■ Problem to solve
Return every one of the records below verbatim, with no changes.

■ Information shown
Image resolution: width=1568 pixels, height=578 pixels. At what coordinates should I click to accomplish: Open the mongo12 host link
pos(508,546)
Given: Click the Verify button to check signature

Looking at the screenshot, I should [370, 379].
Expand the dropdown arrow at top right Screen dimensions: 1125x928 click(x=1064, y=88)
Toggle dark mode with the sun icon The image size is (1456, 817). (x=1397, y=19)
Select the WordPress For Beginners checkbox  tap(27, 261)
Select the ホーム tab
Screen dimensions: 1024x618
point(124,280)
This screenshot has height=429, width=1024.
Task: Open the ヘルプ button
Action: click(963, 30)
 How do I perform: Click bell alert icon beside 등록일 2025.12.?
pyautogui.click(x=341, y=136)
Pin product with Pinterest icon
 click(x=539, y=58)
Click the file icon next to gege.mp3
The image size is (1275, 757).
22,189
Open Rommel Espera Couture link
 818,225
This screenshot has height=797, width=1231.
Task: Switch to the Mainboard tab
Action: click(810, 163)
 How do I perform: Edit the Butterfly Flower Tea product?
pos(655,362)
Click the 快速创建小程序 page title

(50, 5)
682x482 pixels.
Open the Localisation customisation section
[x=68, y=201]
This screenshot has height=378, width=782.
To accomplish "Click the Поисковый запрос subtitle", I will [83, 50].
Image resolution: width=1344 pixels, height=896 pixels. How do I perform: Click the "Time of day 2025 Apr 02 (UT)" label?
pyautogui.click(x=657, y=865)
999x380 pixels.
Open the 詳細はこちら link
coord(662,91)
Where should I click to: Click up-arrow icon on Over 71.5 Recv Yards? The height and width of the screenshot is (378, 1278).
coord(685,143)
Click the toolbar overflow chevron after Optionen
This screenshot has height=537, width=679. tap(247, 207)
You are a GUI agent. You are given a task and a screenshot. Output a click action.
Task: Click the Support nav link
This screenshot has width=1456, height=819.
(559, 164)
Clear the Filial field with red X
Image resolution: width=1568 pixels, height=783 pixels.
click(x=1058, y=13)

■ Answer to this task
Image resolution: width=1568 pixels, height=578 pixels. At what coordinates should I click to accomplish: Open the mongo12 host link
pos(508,546)
Given: Click the Verify button to check signature

Looking at the screenshot, I should [370, 379].
Expand the dropdown arrow at top right Screen dimensions: 1125x928 click(x=1064, y=88)
Toggle dark mode with the sun icon The image size is (1456, 817). (x=1397, y=19)
Select the WordPress For Beginners checkbox  tap(27, 261)
Select the ホーム tab
Screen dimensions: 1024x618
point(124,280)
This screenshot has height=429, width=1024.
Task: Open the ヘルプ button
Action: click(963, 30)
 How do I perform: Click bell alert icon beside 등록일 2025.12.?
pyautogui.click(x=341, y=136)
Pin product with Pinterest icon
 click(x=539, y=58)
Click the file icon next to gege.mp3
The image size is (1275, 757).
22,189
Open Rommel Espera Couture link
 818,225
This screenshot has height=797, width=1231.
Task: Switch to the Mainboard tab
Action: click(810, 163)
 How do I perform: Edit the Butterfly Flower Tea product?
pos(655,362)
Click the 快速创建小程序 page title

(50, 5)
682x482 pixels.
Open the Localisation customisation section
[x=68, y=201]
This screenshot has height=378, width=782.
To accomplish "Click the Поисковый запрос subtitle", I will [83, 50].
Image resolution: width=1344 pixels, height=896 pixels. How do I perform: Click the "Time of day 2025 Apr 02 (UT)" label?
pyautogui.click(x=657, y=865)
999x380 pixels.
Open the 詳細はこちら link
coord(662,91)
Where should I click to: Click up-arrow icon on Over 71.5 Recv Yards? The height and width of the screenshot is (378, 1278).
coord(685,143)
Click the toolbar overflow chevron after Optionen
This screenshot has height=537, width=679. tap(247, 207)
You are a GUI agent. You are given a task and a screenshot. Output a click action.
Task: Click the Support nav link
This screenshot has width=1456, height=819.
(559, 164)
Clear the Filial field with red X
Image resolution: width=1568 pixels, height=783 pixels.
click(x=1058, y=13)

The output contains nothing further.